READiNG: The End… Finishing Shelby’s Whopper!

Some time, (I think?) after midnight, last night, I finally finished volume three of Shelby Foote’s whopping great three volume The Civil War.

Wow! What an epic read. But, as he says at the end. All things must and indeed do pass. Rather like reading Delderfield, I feel almost obliged to note that Foote is – or was, before this twenty year work – primarily an author of fiction.

He’s also been criticised for romanticising the South. Personally I don’t have a beef with him on that. He is, after all, a Southerner himself. Considering that is so, he’s remarkably balanced about things.

But it does mean you have to bear that in mind a bit. In terms of a bias, or a tendency to romanticise things – he has a definite thing for the ‘ghostly halloo’ of the legendary ‘Rebel Yell’ – you can definitely feel it.

For example, he ends the book with what amounts to – or can easily be construed as – a slightly hagiographic defence of Jeff Davis.

But I don’t mind that. History will always have multitudes of voices, saying slightly (sometimes wildly) differing things. I’m not a big fan of Napoleon’s alleged remark that history is merely lies agreed upon. One hopes there are truths of sorts that can and should be ‘dug up’.
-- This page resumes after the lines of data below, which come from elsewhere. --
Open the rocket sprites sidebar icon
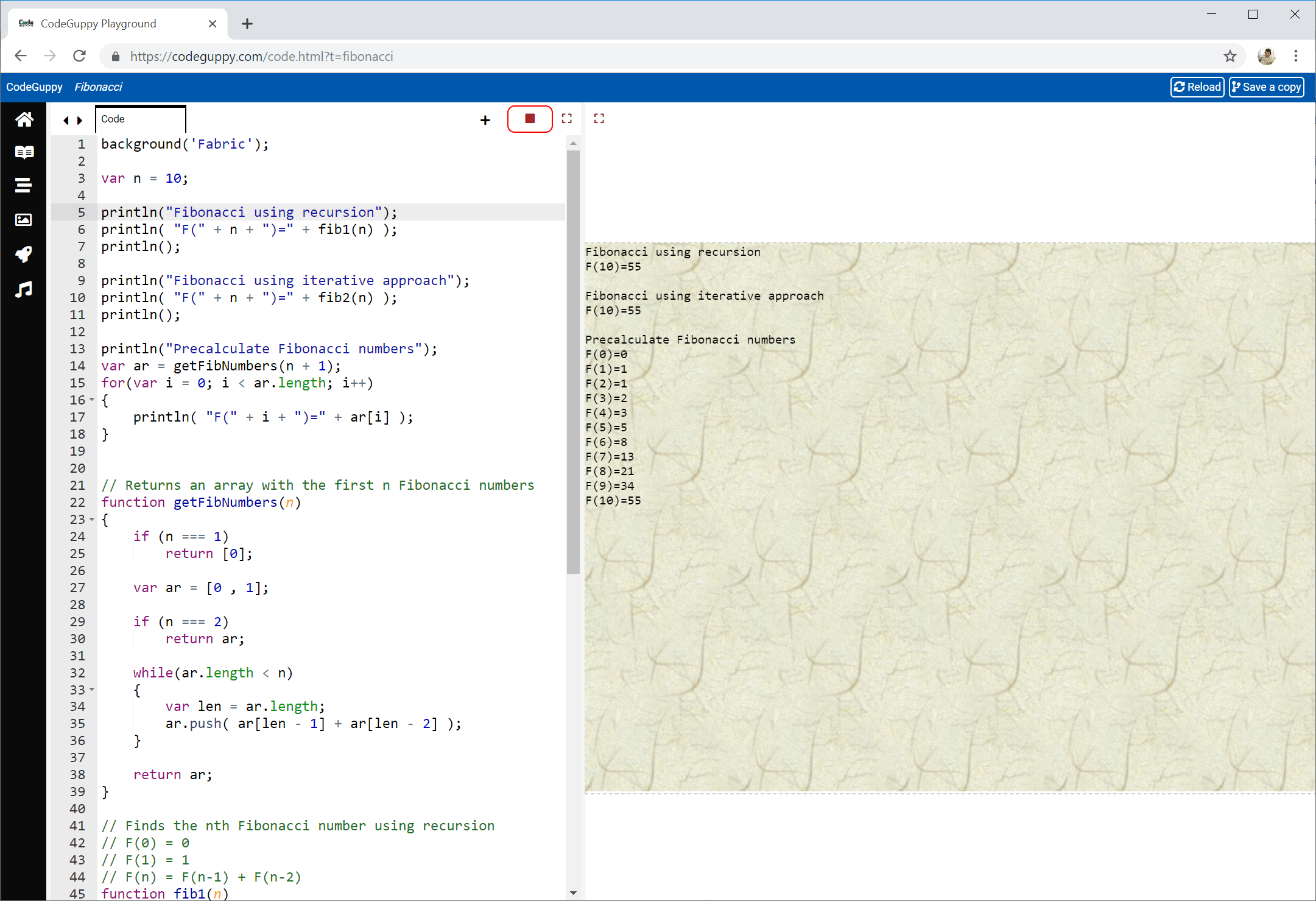coord(24,254)
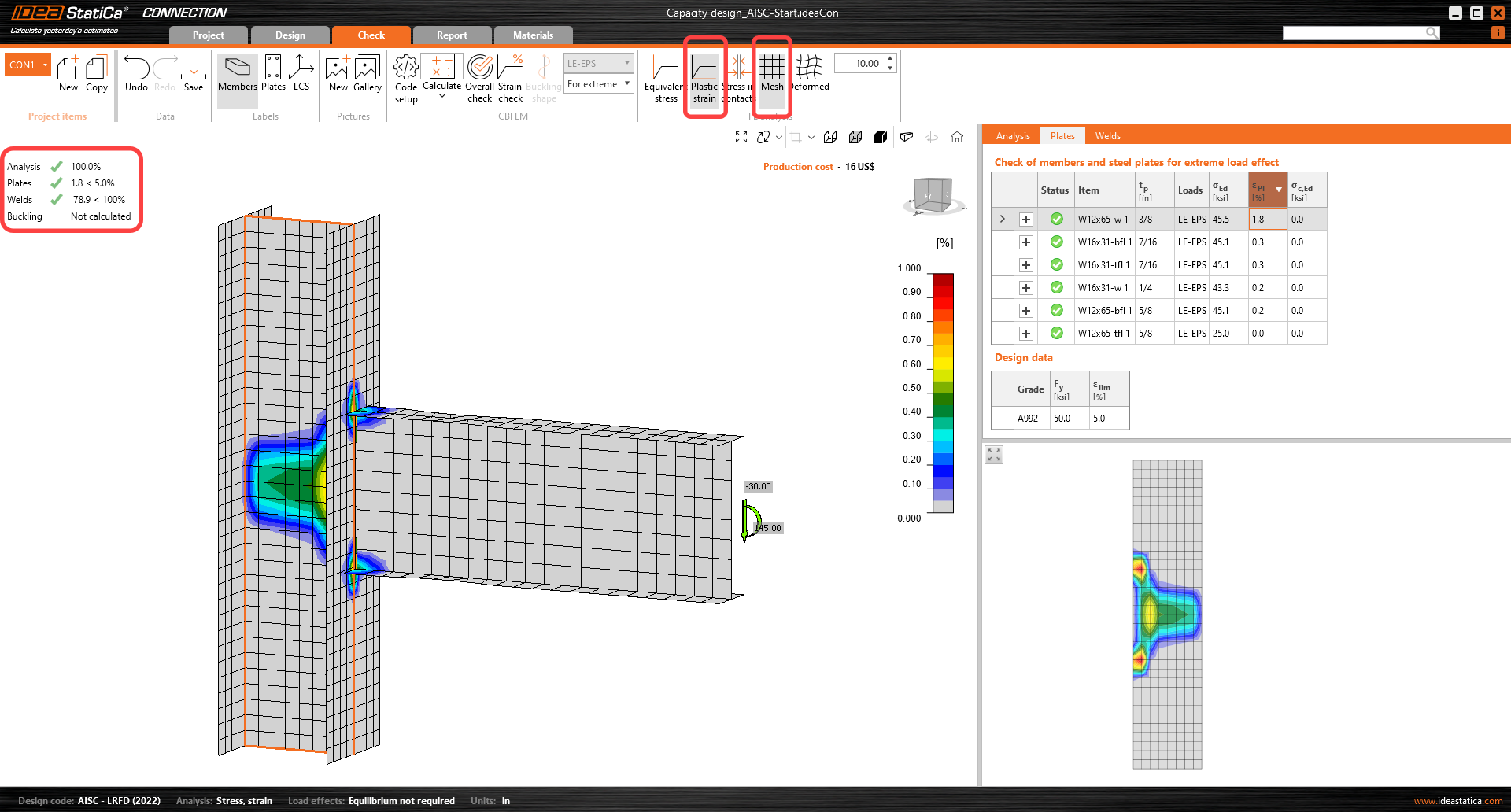This screenshot has width=1511, height=812.
Task: Save the connection project
Action: coord(193,76)
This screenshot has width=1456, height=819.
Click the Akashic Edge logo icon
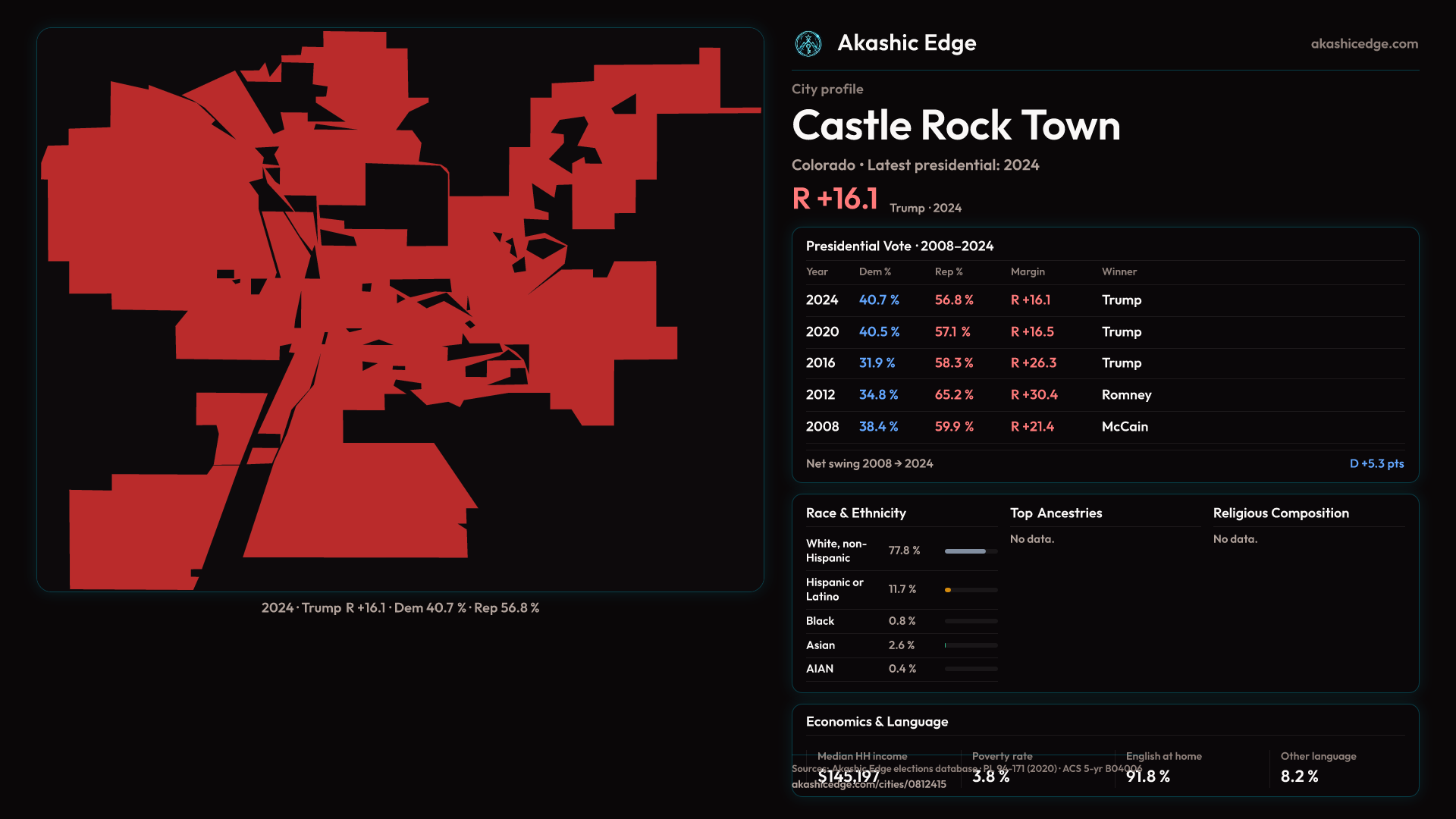click(808, 44)
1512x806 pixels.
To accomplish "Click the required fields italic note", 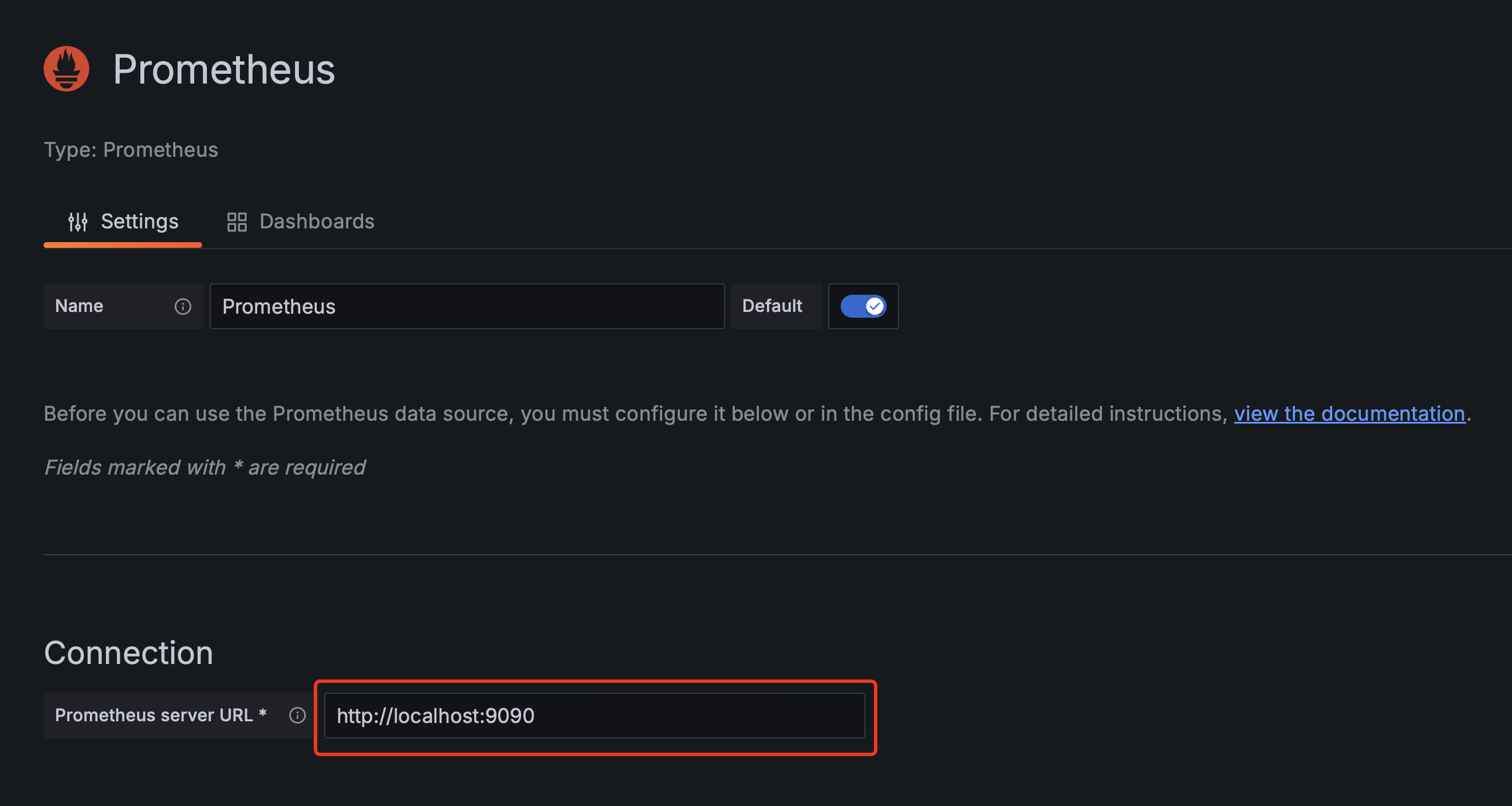I will tap(204, 468).
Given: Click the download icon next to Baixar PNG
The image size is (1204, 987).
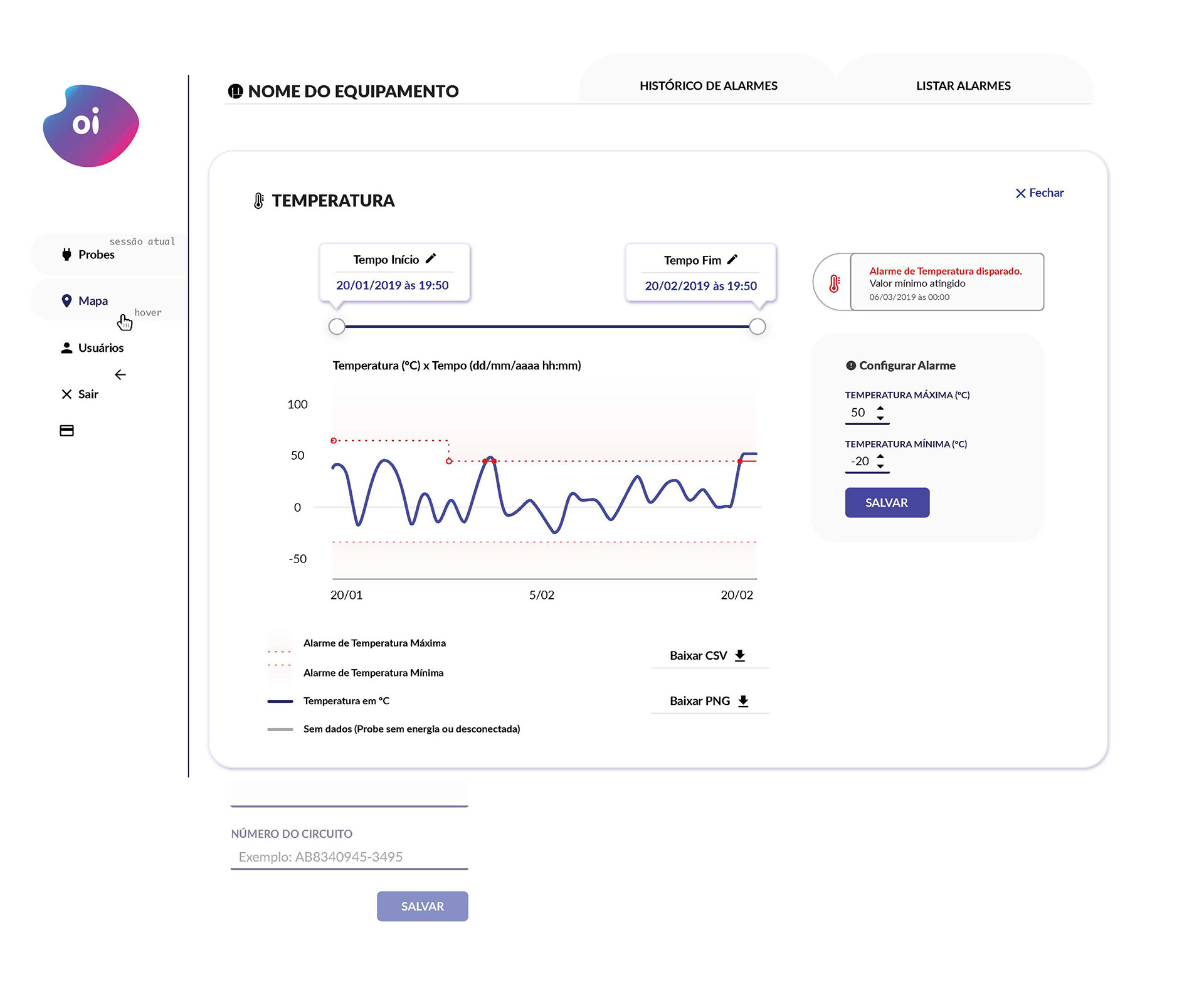Looking at the screenshot, I should (x=743, y=701).
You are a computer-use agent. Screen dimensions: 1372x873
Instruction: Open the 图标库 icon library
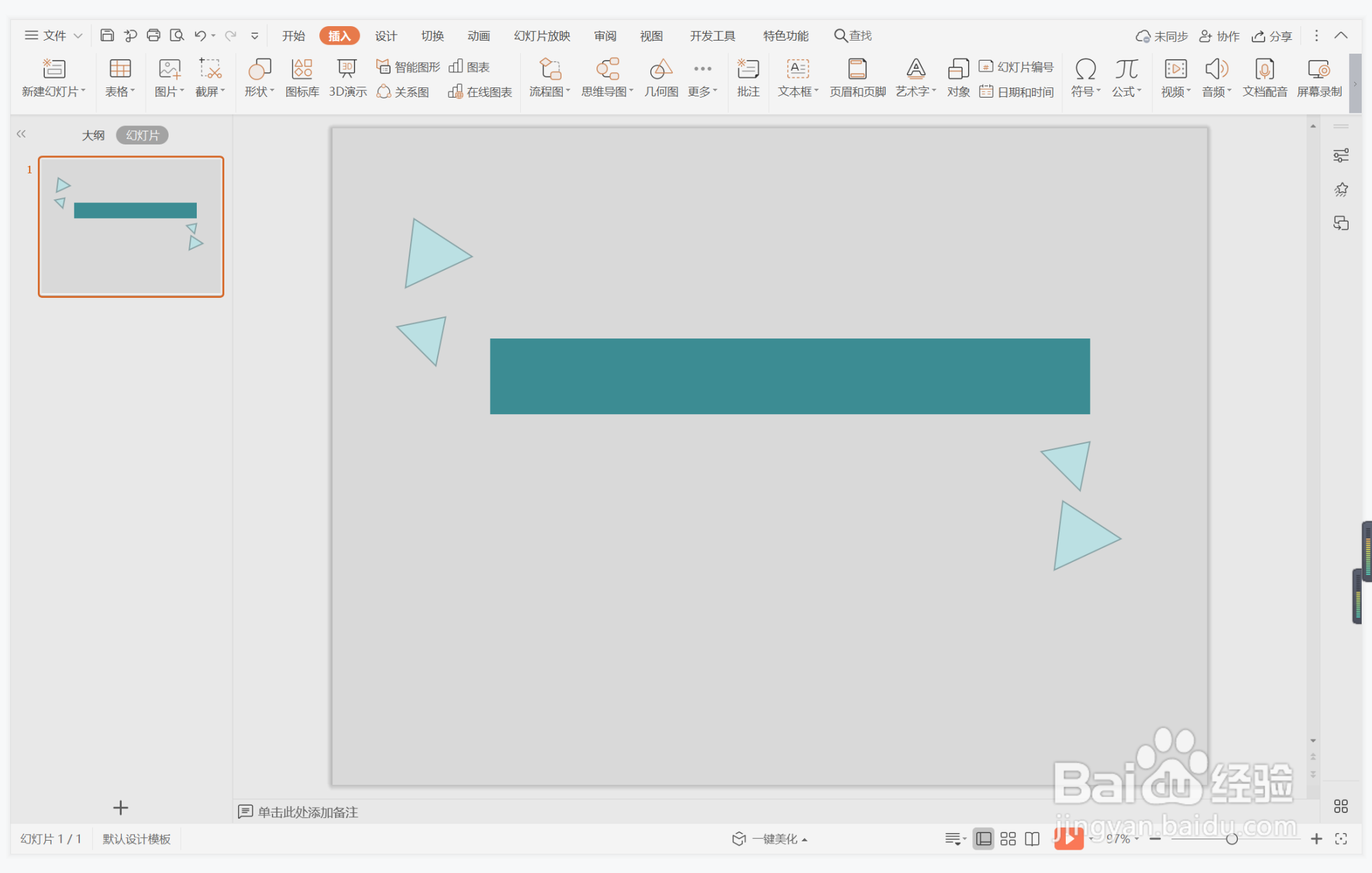(x=302, y=77)
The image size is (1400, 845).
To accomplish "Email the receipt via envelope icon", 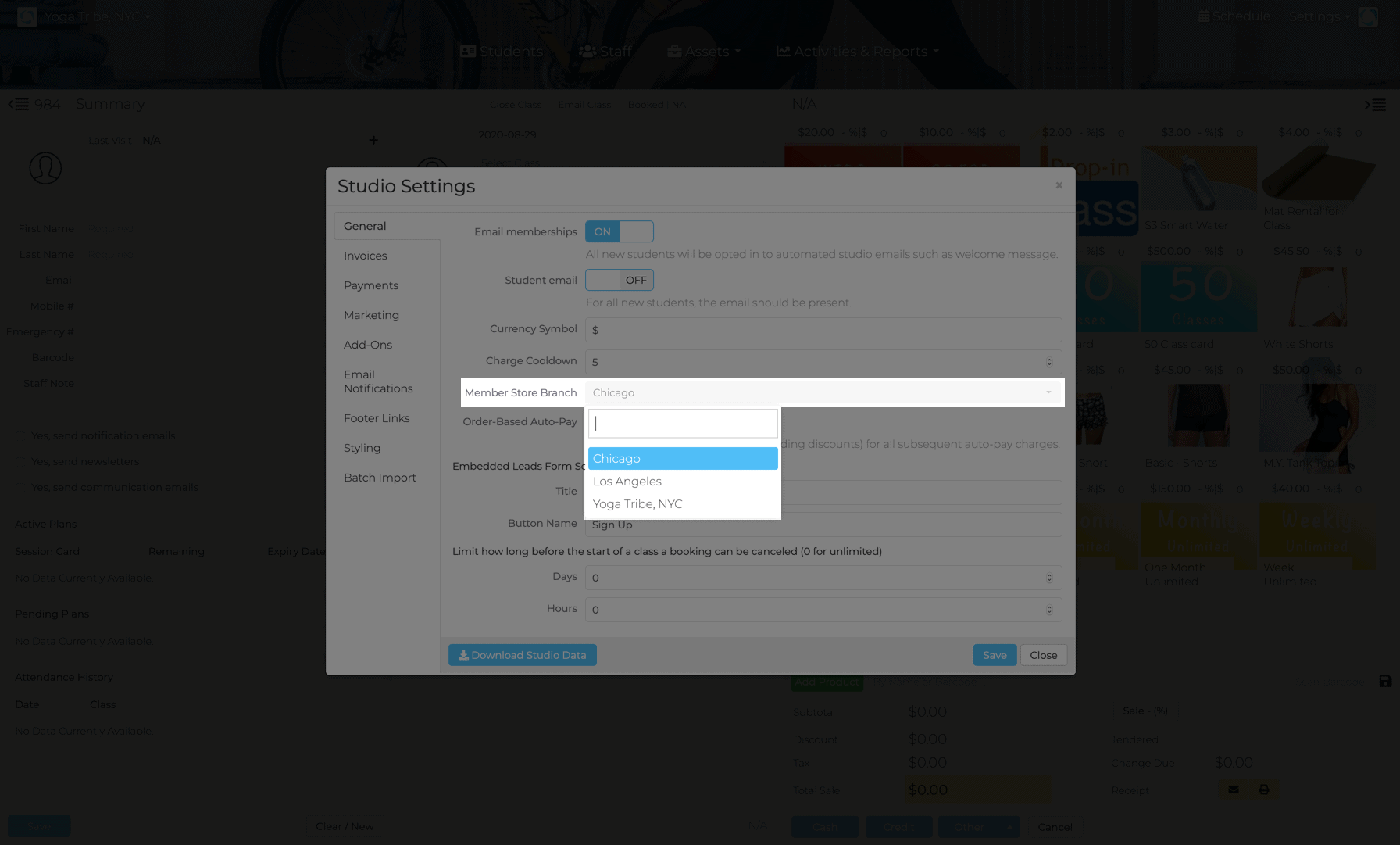I will coord(1233,790).
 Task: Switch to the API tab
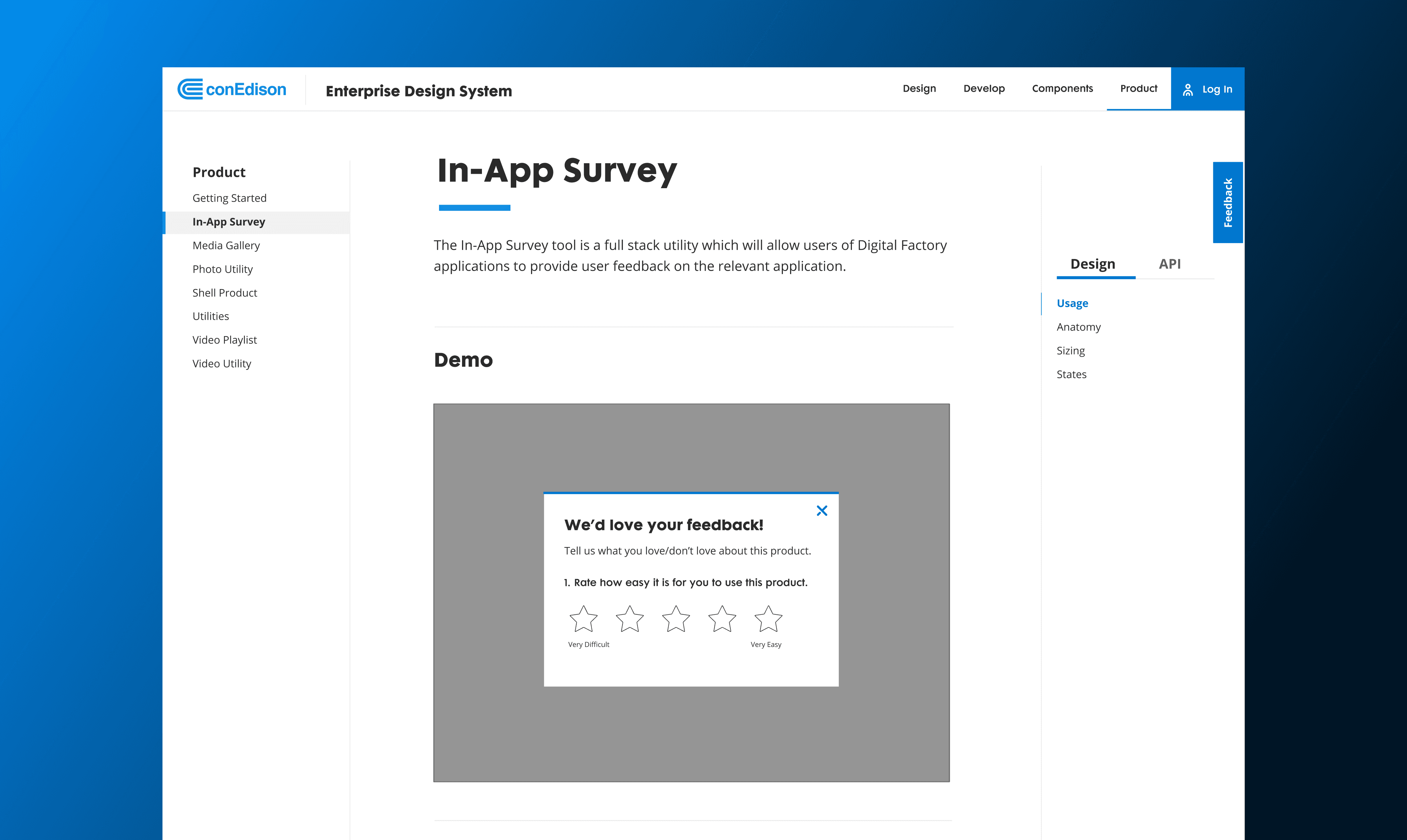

But the main thing is, this is dramatic, exciting and compelling. The kind of history that might inspire a lifetime’s dedication to the subject. And as long as one has the critical faculties to detect and discern bias, and treat it appropriately, then in itself it’s not a deal-breaker.

I have really enjoyed reading this monumental work. And I’m almost sad it’s finally ended. It’s like travelling to another time and place. A holiday for the mind/soul. Beneficial even to the body: reading this has been both calming, generally, and has helped me sleep without the chemical crutch of zopiclone.*

But I’m also happy. I’ve travelled far and wide, from knee deeps muds, sloggng along ‘bottomless’ rain-drenched roses, across rivers with magical American names – from the Appomattox to the Yazoo – with shot and shell whistling around my ears. From the reduction to rubble of Fort Sumter, and elsewhere, to re transutions into defensive trench warfare on land, and the birth of the ironclads on river and at sea, it’s been truly epochal.

Utterly absorbing. I honestly can’t recommend this enough.

* And not by boring me to sleep. Far from it.